*** Begin section ***

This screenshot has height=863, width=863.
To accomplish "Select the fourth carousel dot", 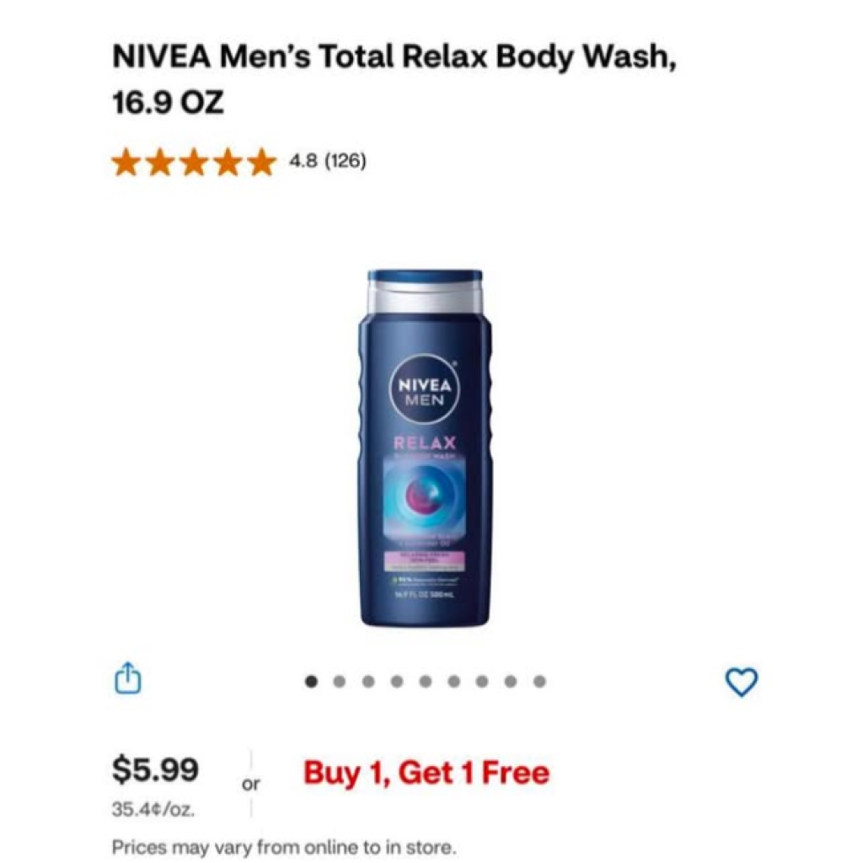I will click(x=397, y=682).
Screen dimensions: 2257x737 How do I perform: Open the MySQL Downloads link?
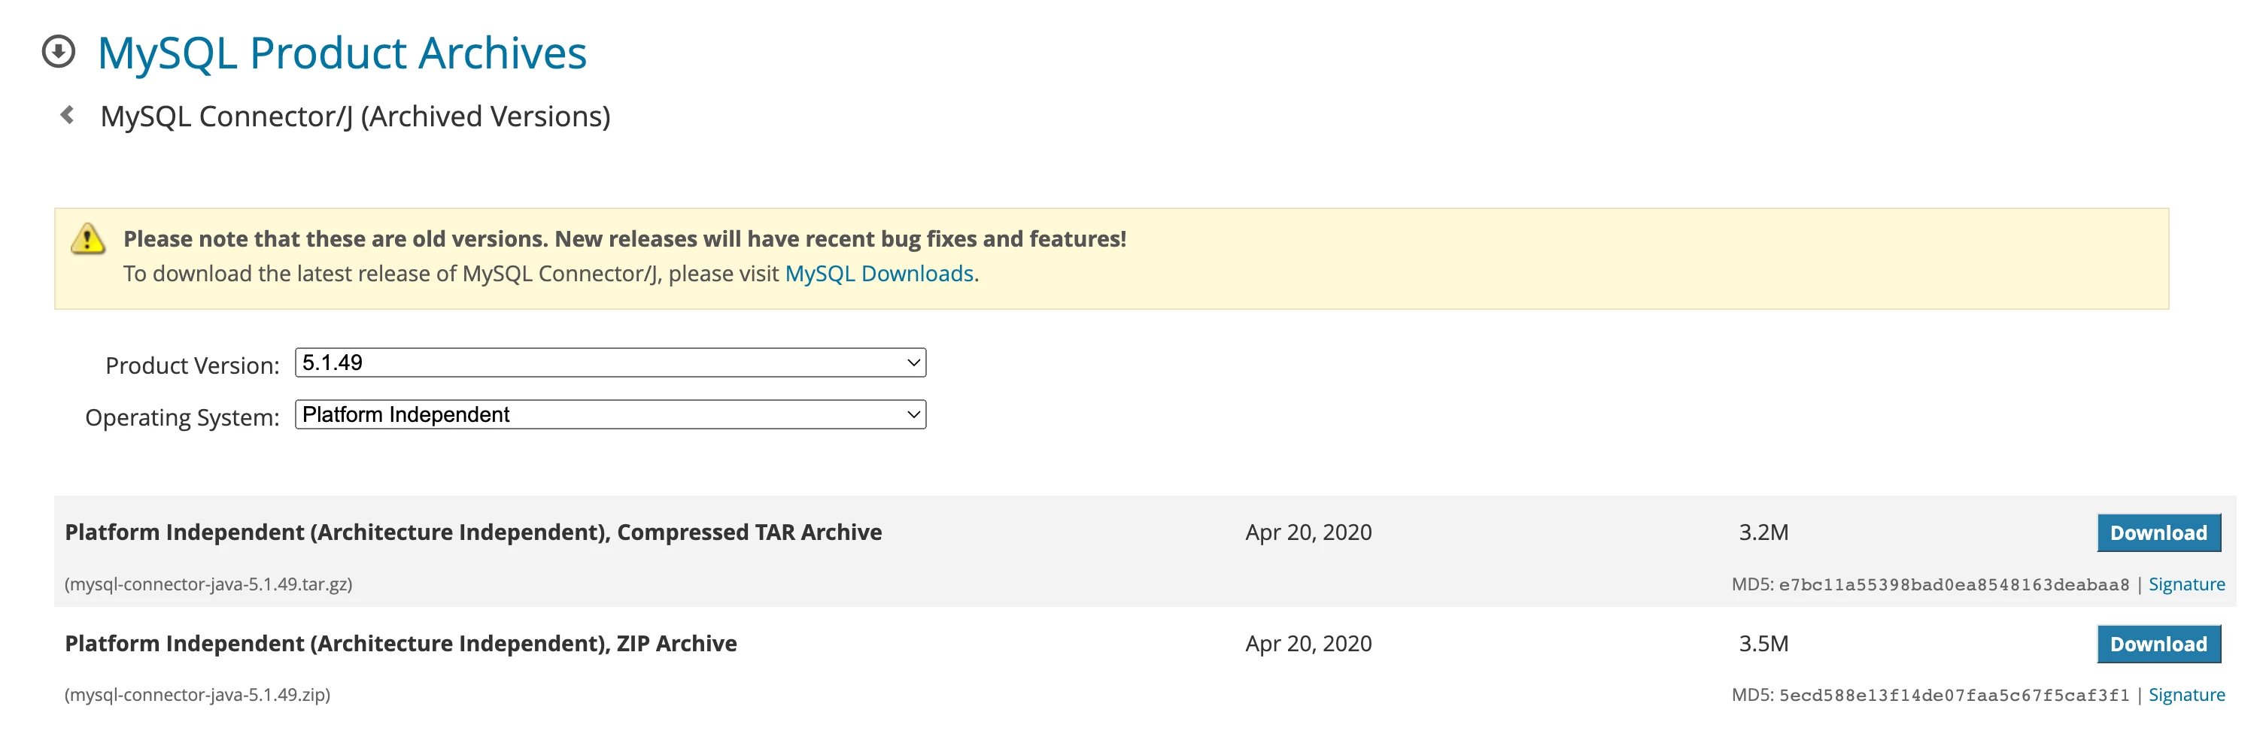(879, 273)
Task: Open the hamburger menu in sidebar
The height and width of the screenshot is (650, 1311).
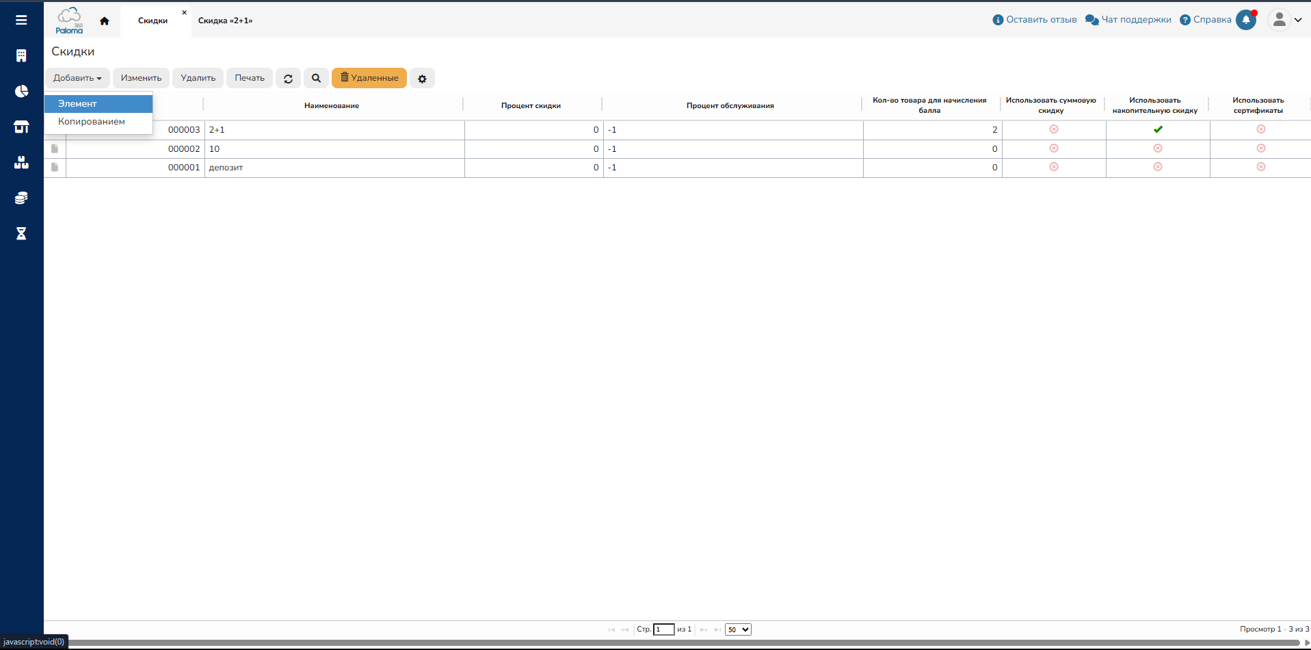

*** End section ***

◆ What the task requires: Each line from the material above that mentions the word "width" needs to be copied.

◆ Solved problem:
This screenshot has height=863, width=863.
The height and width of the screenshot is (650, 1311).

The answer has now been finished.